PROBLEM DESCRIPTION:
A faithful, word-for-word transcription of all the data is what is needed.

DATA EXCERPTS:
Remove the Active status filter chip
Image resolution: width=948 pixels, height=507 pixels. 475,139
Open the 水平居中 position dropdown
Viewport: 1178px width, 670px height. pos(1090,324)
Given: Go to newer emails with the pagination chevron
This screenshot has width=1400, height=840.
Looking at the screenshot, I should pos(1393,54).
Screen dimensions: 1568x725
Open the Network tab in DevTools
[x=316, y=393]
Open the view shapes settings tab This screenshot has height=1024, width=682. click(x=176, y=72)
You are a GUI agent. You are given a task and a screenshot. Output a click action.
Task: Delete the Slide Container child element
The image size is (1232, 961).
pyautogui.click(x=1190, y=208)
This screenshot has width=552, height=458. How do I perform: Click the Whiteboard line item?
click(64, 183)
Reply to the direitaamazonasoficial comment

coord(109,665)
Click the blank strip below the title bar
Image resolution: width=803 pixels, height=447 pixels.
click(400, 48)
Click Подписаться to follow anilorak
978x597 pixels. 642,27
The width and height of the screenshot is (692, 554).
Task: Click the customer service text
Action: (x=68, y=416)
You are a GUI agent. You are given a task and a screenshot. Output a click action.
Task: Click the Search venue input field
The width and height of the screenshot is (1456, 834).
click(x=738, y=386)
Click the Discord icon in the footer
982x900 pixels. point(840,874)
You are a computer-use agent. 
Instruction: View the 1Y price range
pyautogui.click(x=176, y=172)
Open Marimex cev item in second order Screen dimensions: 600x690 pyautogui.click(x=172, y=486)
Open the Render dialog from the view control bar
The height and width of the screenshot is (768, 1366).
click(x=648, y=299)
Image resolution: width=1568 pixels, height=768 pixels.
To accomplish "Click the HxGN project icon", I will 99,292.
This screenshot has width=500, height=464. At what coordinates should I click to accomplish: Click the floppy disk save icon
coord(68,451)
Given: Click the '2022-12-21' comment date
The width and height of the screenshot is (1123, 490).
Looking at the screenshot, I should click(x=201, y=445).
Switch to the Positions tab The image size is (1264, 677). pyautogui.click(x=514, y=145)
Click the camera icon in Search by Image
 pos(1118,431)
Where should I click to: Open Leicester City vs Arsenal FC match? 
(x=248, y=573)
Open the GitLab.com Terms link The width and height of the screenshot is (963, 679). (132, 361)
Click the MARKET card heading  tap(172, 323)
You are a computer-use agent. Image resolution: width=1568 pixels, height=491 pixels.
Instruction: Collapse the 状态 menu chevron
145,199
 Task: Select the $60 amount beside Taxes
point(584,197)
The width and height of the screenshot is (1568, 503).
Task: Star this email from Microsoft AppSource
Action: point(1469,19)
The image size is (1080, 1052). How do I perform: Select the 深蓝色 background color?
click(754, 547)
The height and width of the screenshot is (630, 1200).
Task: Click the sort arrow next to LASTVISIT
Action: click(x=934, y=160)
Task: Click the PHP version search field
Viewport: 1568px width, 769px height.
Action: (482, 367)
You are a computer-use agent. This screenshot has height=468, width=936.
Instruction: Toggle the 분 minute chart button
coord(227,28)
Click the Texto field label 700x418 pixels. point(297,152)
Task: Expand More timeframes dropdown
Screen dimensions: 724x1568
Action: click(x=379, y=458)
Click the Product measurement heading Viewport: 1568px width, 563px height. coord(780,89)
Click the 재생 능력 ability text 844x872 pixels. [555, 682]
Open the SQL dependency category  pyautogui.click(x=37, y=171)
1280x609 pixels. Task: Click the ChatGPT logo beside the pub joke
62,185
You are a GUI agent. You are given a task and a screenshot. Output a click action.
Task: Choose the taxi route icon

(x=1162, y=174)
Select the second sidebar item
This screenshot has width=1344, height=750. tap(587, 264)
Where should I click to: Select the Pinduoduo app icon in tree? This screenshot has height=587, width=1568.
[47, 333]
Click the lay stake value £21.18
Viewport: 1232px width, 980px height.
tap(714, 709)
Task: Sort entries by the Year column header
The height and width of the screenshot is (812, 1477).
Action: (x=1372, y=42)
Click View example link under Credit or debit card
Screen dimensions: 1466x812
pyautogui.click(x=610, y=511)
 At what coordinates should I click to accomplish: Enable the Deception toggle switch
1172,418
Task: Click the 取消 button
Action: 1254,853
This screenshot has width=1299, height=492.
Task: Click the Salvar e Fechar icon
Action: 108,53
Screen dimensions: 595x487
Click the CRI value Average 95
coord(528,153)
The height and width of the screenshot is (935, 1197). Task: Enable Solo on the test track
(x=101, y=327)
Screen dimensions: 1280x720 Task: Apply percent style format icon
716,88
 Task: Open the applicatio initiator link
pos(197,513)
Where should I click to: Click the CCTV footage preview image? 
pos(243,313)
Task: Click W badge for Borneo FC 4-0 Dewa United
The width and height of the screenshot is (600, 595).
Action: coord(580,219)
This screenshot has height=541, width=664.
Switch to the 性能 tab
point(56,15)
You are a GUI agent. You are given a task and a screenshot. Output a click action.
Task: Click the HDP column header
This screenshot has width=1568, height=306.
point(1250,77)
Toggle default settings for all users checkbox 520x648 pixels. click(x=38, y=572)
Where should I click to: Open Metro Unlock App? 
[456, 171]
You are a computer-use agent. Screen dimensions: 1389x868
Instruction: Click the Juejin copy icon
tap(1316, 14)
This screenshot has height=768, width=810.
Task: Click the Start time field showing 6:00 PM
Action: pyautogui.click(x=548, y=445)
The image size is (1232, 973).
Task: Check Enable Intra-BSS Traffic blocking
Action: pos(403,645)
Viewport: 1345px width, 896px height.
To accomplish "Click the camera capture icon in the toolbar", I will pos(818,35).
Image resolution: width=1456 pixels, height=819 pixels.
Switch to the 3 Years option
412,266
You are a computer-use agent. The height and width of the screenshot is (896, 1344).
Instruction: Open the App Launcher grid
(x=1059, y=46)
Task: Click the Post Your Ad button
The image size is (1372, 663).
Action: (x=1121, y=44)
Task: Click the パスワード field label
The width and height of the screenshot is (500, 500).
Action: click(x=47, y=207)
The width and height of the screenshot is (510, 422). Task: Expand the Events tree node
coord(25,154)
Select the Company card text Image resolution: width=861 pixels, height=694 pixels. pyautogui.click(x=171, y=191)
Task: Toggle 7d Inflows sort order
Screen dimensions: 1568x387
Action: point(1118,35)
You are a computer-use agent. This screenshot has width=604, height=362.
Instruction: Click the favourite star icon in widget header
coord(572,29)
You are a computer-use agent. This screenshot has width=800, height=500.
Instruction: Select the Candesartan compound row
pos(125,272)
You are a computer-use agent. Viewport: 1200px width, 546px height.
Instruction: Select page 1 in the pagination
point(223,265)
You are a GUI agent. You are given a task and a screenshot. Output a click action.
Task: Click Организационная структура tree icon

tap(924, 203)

RESPONSE AREA:
Remove the Active status filter chip
Image resolution: width=948 pixels, height=507 pixels. 475,139
Open the 水平居中 position dropdown
Viewport: 1178px width, 670px height. pos(1090,324)
Given: Go to newer emails with the pagination chevron
This screenshot has width=1400, height=840.
Looking at the screenshot, I should pos(1393,54).
Screen dimensions: 1568x725
Open the Network tab in DevTools
[x=316, y=393]
Open the view shapes settings tab This screenshot has height=1024, width=682. click(x=176, y=72)
You are a GUI agent. You are given a task and a screenshot. Output a click action.
Task: Delete the Slide Container child element
The image size is (1232, 961).
pyautogui.click(x=1190, y=208)
This screenshot has width=552, height=458. How do I perform: Click the Whiteboard line item?
click(64, 183)
Reply to the direitaamazonasoficial comment

coord(109,665)
Click the blank strip below the title bar
Image resolution: width=803 pixels, height=447 pixels.
click(400, 48)
Click Подписаться to follow anilorak
978x597 pixels. 642,27
The width and height of the screenshot is (692, 554).
Task: Click the customer service text
Action: (x=68, y=416)
You are a GUI agent. You are given a task and a screenshot. Output a click action.
Task: Click the Search venue input field
The width and height of the screenshot is (1456, 834).
click(x=738, y=386)
Click the Discord icon in the footer
982x900 pixels. point(840,874)
You are a computer-use agent. 
Instruction: View the 1Y price range
pyautogui.click(x=176, y=172)
Open Marimex cev item in second order Screen dimensions: 600x690 pyautogui.click(x=172, y=486)
Open the Render dialog from the view control bar
The height and width of the screenshot is (768, 1366).
click(x=648, y=299)
Image resolution: width=1568 pixels, height=768 pixels.
To accomplish "Click the HxGN project icon", I will 99,292.
This screenshot has width=500, height=464. At what coordinates should I click to accomplish: Click the floppy disk save icon
coord(68,451)
Given: Click the '2022-12-21' comment date
The width and height of the screenshot is (1123, 490).
Looking at the screenshot, I should click(x=201, y=445).
Switch to the Positions tab The image size is (1264, 677). pyautogui.click(x=514, y=145)
Click the camera icon in Search by Image
 pos(1118,431)
Where should I click to: Open Leicester City vs Arsenal FC match? 
(x=248, y=573)
Open the GitLab.com Terms link The width and height of the screenshot is (963, 679). (132, 361)
Click the MARKET card heading  tap(172, 323)
You are a computer-use agent. Image resolution: width=1568 pixels, height=491 pixels.
Instruction: Collapse the 状态 menu chevron
145,199
 Task: Select the $60 amount beside Taxes
point(584,197)
The width and height of the screenshot is (1568, 503).
Task: Star this email from Microsoft AppSource
Action: point(1469,19)
The image size is (1080, 1052). How do I perform: Select the 深蓝色 background color?
click(754, 547)
The height and width of the screenshot is (630, 1200).
Task: Click the sort arrow next to LASTVISIT
Action: click(x=934, y=160)
Task: Click the PHP version search field
Viewport: 1568px width, 769px height.
Action: (482, 367)
You are a computer-use agent. This screenshot has height=468, width=936.
Instruction: Toggle the 분 minute chart button
coord(227,28)
Click the Texto field label 700x418 pixels. point(297,152)
Task: Expand More timeframes dropdown
Screen dimensions: 724x1568
Action: click(x=379, y=458)
Click the Product measurement heading Viewport: 1568px width, 563px height. coord(780,89)
Click the 재생 능력 ability text 844x872 pixels. [555, 682]
Open the SQL dependency category  pyautogui.click(x=37, y=171)
1280x609 pixels. Task: Click the ChatGPT logo beside the pub joke
62,185
You are a GUI agent. You are given a task and a screenshot. Output a click action.
Task: Choose the taxi route icon

(x=1162, y=174)
Select the second sidebar item
This screenshot has width=1344, height=750. tap(587, 264)
Where should I click to: Select the Pinduoduo app icon in tree? This screenshot has height=587, width=1568.
[47, 333]
Click the lay stake value £21.18
Viewport: 1232px width, 980px height.
tap(714, 709)
Task: Sort entries by the Year column header
The height and width of the screenshot is (812, 1477).
Action: (x=1372, y=42)
Click View example link under Credit or debit card
Screen dimensions: 1466x812
pyautogui.click(x=610, y=511)
 At what coordinates should I click to accomplish: Enable the Deception toggle switch
1172,418
Task: Click the 取消 button
Action: 1254,853
This screenshot has width=1299, height=492.
Task: Click the Salvar e Fechar icon
Action: 108,53
Screen dimensions: 595x487
Click the CRI value Average 95
coord(528,153)
The height and width of the screenshot is (935, 1197). Task: Enable Solo on the test track
(x=101, y=327)
Screen dimensions: 1280x720 Task: Apply percent style format icon
716,88
 Task: Open the applicatio initiator link
pos(197,513)
Where should I click to: Click the CCTV footage preview image? 
pos(243,313)
Task: Click W badge for Borneo FC 4-0 Dewa United
The width and height of the screenshot is (600, 595).
Action: coord(580,219)
This screenshot has height=541, width=664.
Switch to the 性能 tab
point(56,15)
You are a GUI agent. You are given a task and a screenshot. Output a click action.
Task: Click the HDP column header
This screenshot has width=1568, height=306.
point(1250,77)
Toggle default settings for all users checkbox 520x648 pixels. click(x=38, y=572)
Where should I click to: Open Metro Unlock App? 
[456, 171]
You are a computer-use agent. Screen dimensions: 1389x868
Instruction: Click the Juejin copy icon
tap(1316, 14)
This screenshot has height=768, width=810.
Task: Click the Start time field showing 6:00 PM
Action: pyautogui.click(x=548, y=445)
The image size is (1232, 973).
Task: Check Enable Intra-BSS Traffic blocking
Action: pos(403,645)
Viewport: 1345px width, 896px height.
To accomplish "Click the camera capture icon in the toolbar", I will pos(818,35).
Image resolution: width=1456 pixels, height=819 pixels.
Switch to the 3 Years option
412,266
You are a computer-use agent. The height and width of the screenshot is (896, 1344).
Instruction: Open the App Launcher grid
(x=1059, y=46)
Task: Click the Post Your Ad button
The image size is (1372, 663).
Action: (x=1121, y=44)
Task: Click the パスワード field label
The width and height of the screenshot is (500, 500).
Action: click(x=47, y=207)
The width and height of the screenshot is (510, 422). Task: Expand the Events tree node
coord(25,154)
Select the Company card text Image resolution: width=861 pixels, height=694 pixels. pyautogui.click(x=171, y=191)
Task: Toggle 7d Inflows sort order
Screen dimensions: 1568x387
Action: point(1118,35)
You are a computer-use agent. This screenshot has width=604, height=362.
Instruction: Click the favourite star icon in widget header
coord(572,29)
You are a computer-use agent. This screenshot has width=800, height=500.
Instruction: Select the Candesartan compound row
pos(125,272)
You are a computer-use agent. Viewport: 1200px width, 546px height.
Instruction: Select page 1 in the pagination
point(223,265)
You are a GUI agent. You are given a task and a screenshot. Output a click action.
Task: Click Организационная структура tree icon

tap(924, 203)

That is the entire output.